Tuesday, March 7, 2017

Of Madness and March Hares

By Sharon Parker
Sharon's Compendium

One spring evening when hubby and I were visiting the park on Nicollet Island, we noticed some rabbits on the lawn leaping into the air like so many jack(rabbit)s in boxes. I don't think it was March (it didn't used to be so springlike in March around here), but it did bring to mind the expression "mad as a March hare."

Alice in Wonderland Earrings by XOHandworks
We know the saying because of the March Hare at the mad tea party in Lewis Carroll's story, Alice in Wonderland. His name was echoing a longstanding idiom about the strange behavior of the European hare during mating season, which includes leaping straight up in the air like the rabbits we witnessed. Although they were thought to act that way in March, it in fact goes on for several months, according to Wikipedia.

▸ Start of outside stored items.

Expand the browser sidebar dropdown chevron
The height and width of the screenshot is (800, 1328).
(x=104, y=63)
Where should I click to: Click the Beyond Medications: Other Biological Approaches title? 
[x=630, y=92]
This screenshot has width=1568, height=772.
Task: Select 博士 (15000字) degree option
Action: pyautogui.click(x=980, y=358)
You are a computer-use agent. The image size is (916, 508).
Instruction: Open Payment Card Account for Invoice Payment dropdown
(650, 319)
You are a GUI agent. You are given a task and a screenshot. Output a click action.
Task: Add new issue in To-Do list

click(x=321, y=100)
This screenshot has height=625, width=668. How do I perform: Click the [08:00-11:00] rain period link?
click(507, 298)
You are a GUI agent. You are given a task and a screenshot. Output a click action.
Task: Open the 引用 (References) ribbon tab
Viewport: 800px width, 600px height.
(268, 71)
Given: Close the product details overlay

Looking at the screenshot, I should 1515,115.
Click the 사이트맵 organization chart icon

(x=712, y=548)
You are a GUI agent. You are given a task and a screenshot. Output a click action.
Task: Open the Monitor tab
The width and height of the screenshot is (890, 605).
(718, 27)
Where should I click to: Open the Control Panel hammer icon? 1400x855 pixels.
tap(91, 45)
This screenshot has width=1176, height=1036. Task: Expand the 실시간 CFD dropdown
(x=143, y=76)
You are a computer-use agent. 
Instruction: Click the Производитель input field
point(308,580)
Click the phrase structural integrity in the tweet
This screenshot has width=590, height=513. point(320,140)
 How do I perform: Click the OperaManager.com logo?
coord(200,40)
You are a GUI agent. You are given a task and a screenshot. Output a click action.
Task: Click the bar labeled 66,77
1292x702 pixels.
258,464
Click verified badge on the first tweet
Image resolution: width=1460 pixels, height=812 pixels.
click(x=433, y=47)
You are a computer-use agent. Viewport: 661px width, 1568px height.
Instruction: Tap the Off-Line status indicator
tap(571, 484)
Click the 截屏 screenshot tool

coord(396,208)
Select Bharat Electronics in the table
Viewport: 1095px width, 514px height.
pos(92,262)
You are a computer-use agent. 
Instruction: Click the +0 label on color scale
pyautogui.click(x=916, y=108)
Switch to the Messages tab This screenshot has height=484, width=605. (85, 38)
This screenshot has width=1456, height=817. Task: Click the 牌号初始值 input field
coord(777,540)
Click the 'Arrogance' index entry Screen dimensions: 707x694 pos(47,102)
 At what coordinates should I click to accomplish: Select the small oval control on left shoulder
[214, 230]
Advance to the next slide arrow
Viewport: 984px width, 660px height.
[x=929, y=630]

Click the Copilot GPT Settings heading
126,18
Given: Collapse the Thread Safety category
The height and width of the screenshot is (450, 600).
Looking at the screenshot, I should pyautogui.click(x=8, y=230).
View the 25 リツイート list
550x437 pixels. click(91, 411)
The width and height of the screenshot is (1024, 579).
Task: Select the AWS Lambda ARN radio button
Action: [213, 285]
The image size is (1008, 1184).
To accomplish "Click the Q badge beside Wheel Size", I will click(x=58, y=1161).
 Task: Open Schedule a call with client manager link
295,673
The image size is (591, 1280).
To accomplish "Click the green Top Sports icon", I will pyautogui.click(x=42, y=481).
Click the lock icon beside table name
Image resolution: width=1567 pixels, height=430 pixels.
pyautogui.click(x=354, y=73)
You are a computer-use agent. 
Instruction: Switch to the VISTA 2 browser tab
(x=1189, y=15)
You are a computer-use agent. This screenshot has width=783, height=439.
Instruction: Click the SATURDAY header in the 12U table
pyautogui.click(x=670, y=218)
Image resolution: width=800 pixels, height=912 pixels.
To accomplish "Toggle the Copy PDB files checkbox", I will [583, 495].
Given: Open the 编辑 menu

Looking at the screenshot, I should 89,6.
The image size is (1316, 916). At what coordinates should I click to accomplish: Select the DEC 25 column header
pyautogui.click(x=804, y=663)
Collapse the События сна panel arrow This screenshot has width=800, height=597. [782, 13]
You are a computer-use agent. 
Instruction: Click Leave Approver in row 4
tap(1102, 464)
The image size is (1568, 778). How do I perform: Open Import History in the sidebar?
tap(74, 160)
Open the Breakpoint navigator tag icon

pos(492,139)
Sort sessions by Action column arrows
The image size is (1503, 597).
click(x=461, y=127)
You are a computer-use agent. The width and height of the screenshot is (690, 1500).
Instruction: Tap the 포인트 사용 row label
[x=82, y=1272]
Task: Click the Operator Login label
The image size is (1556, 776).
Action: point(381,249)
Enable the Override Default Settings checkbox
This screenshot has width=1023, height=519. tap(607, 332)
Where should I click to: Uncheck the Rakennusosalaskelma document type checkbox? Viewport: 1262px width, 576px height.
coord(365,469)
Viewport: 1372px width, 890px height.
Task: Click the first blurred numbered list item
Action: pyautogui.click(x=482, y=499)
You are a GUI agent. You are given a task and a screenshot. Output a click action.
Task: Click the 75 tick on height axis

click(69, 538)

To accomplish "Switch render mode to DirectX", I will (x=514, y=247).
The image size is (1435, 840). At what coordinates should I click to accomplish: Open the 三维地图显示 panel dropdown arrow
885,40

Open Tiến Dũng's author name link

Glass rabbit suncatcher from Western Art Glass

Hares and rabbits are closely related species whose springtime behavior seems to be similar, judging by the crazy-acting bunnies that I observed. 


Weighted blanket by Sugar and Spice, for children with sensory processing issues.
Of course, when most of us think of bunnies in springtime, we are likely to associate them with the critter who brings colorful eggs and treats at Easter time. 

Easter bunny onesies by Bethie Ann Baby

Two kinds of hares and one species of rabbit are native to Minnesota, according to our Department of Natural Resources. One is the white-tailed jackrabbit (sure, the name says rabbit, but it's really a hare), found in the prairies of the west and southwest parts of the state. It's a rather large hare, about two feet long and weighing 6 to 10 pounds; it has an amazing leap of up to 10 feet. 

Women's T-shirt featuring a French hare, from Suz and Roo.

The other one is the snowshoe hare, which lives in coniferous forests in the northern part of the state, throughout much of Canada and even in Alaska. Smaller than the jackrabbit, they are about 20 inches long and weigh only 3 pounds. 

Small white bunny dish by Kelly Newcomer

Both of our native hares turn white in winter and brown in summer. 

Bunny art print by Kept Fresh
Our third Minnesota member of the rabbit-hare family, and our only rabbit, is the eastern cottontail, and I probably don't have to tell you that it is also the most common and widely distributed small mammal throughout the state. 

Zipper pulls by Relaine

Its natural habitat consists of areas with shrubs and some trees, like most urban and suburban yards. You already know that it likes to eat green plants in summer and the bark of your favorite shrubs and sapling trees in winter, but did you realize that includes dandelions, plantain, clover, and other lawn weeds if they can find them? 

Funny birthday card from Plays Nicely With Paper
I see a lot of rabbits in my yard, but I don't have much trouble with them eating my lettuces and peas and such. I chalk it up to two things: I plant in wood-framed raised beds about a foot high, some of which are surrounded by fencing, and I have a very weedy lawn. 

Bunny earrings from Deeder the Beader

I figure they nibble their way across the lawn to get to the gardens, but by the time they reach the beds, they're too full to climb over the boards. Why bother when there are such easy pickings all around you? So there's a free gardening tip for you.

Bunny baby hat from Anchored Hope

Did you know that people keep domesticated rabbits not just as pets, but to harvest their fur for fiber? Angora rabbit hair makes a wonderfully soft yarn, I have used it to knit mittens for my kids when they were small. It's also often blended with wool and other fibers to make a soft and durable yarn.

Socks made of angora rabbit hair and wool, from MN Custom Woolens
You can click on the captions of any of the photos to learn more about the rabbit, hare, and bunny-themed items from Minnesota makers of the HandmadeMN team, and even buy them if you like. Happy rabbit hunting!



5 comments:

Cindy said...

I prefer these artistic versions of hares to the ones who feasted on my backyard plants. Good collection!

Kelly Ringer said...

It's very Hairy! Love it!

Brian Western said...

My oldest son and daughter in law had eight rabbits in their house at one time...they took up the bottom floor of their place with ingenious hutches and runs. There were brothers Hans and Frans...Flemish Giants! The smallest of all rabbits named Skittles paired with a grumpy Lop named Pearl. The sweetest rabbit named Hershel was a Dutch rabbit that argued Gisbertus Voetius and Wilhelmus à Brakel with his mate Gumdrop...a Californian rabbit that enjoyed surf music. Lastly, there was Joey with a sweet disposition and one ear up and one ear down and a cantankerous female rabbit that would try and bite and head butt you when you tried to feed them...I've forgotten her name! And when they jump straight up? that's called a binky!

Thanks for the feature...and all the cool tidbits!

Suz said...

Wonderfully bunnytastic! Thanks for the include!

Denise said...

Fun idea and I agree with Cindy. Thanks for including my earrings!